■ **Task list**
A - In the note on paired emotional scenarios, what does the unpaired approach generate for each emotion?
B - Write a continuation of the note on paired emotional scenarios, starting after its final sentence.

(Beginning of Text provided)

Paired Scenarios (SEV-style)

After Wang et al. 2025 (arxiv 2510.11328, "Do LLMs 'Feel'?"), each base scenario describes a concrete event once, neutrally, then reframes the same event under different emotional colorings. Only the emotional coloring varies — setup, entities, vocabulary, and length are held as constant as possible.

Why this is better than unpaired

Anthropic's approach (and our stories/ baseline) generates one independent story per emotion. The difference-of-means vector then captures not just emotion but ALSO: topic, narrator, setting, vocabulary, length, sentence rhythm. All of that is confound.

Paired structure isolates the emotional axis by holding everything else roughly constant. mean(joy_variant) - mean(baseline) within the same scenario gives a much cleaner direction for "joy."

(End of Text provided)
(Beginning of Information shown)

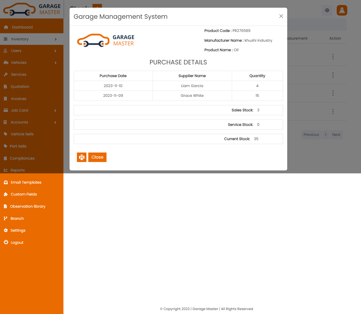This screenshot has width=361, height=314.
Task: Expand the Inventory submenu chevron
Action: click(55, 39)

(End of Information shown)

■ **Results for the exercise**
A - One independent story per emotion.

B -
Structure

paired/
    <scenario_slug>/
        baseline.txt       # neutral / low-affect framing
        <emotion_1>.txt    # same event under emotion_1
        <emotion_2>.txt    # same event under emotion_2
        ...

Not every emotion is plausible for every scenario. Don't force. If a scenario can credibly carry 5-10 emotions, write those 5-10. If only 3 fit, write those 3.

Style guidelines (supersede stories/ when paired)

Anchor entities constant. The same person, same setting, same triggering event across all variants. If baseline.txt mentions "the letter," every variant mentions "the letter."
Length match within ±20%. If baseline is 80 words, variants are 65-95. Prevents length from becoming a signal.
Sentence shape can shift slightly with emotion. Short tense sentences for panic, long looping ones for reverie — that's part of the emotional texture. But don't make one version 5 lines and another 25.
No emotion labels in text. Never write "she felt X." The emotion emerges from the selection of details and the narrator's attention.
Minimal vocabulary overlap with the emotion name. If the file is furious.txt, avoid the words fury/furious/rage. Force the vector to find the pattern, not the keyword.

Circuit identification (follow-on)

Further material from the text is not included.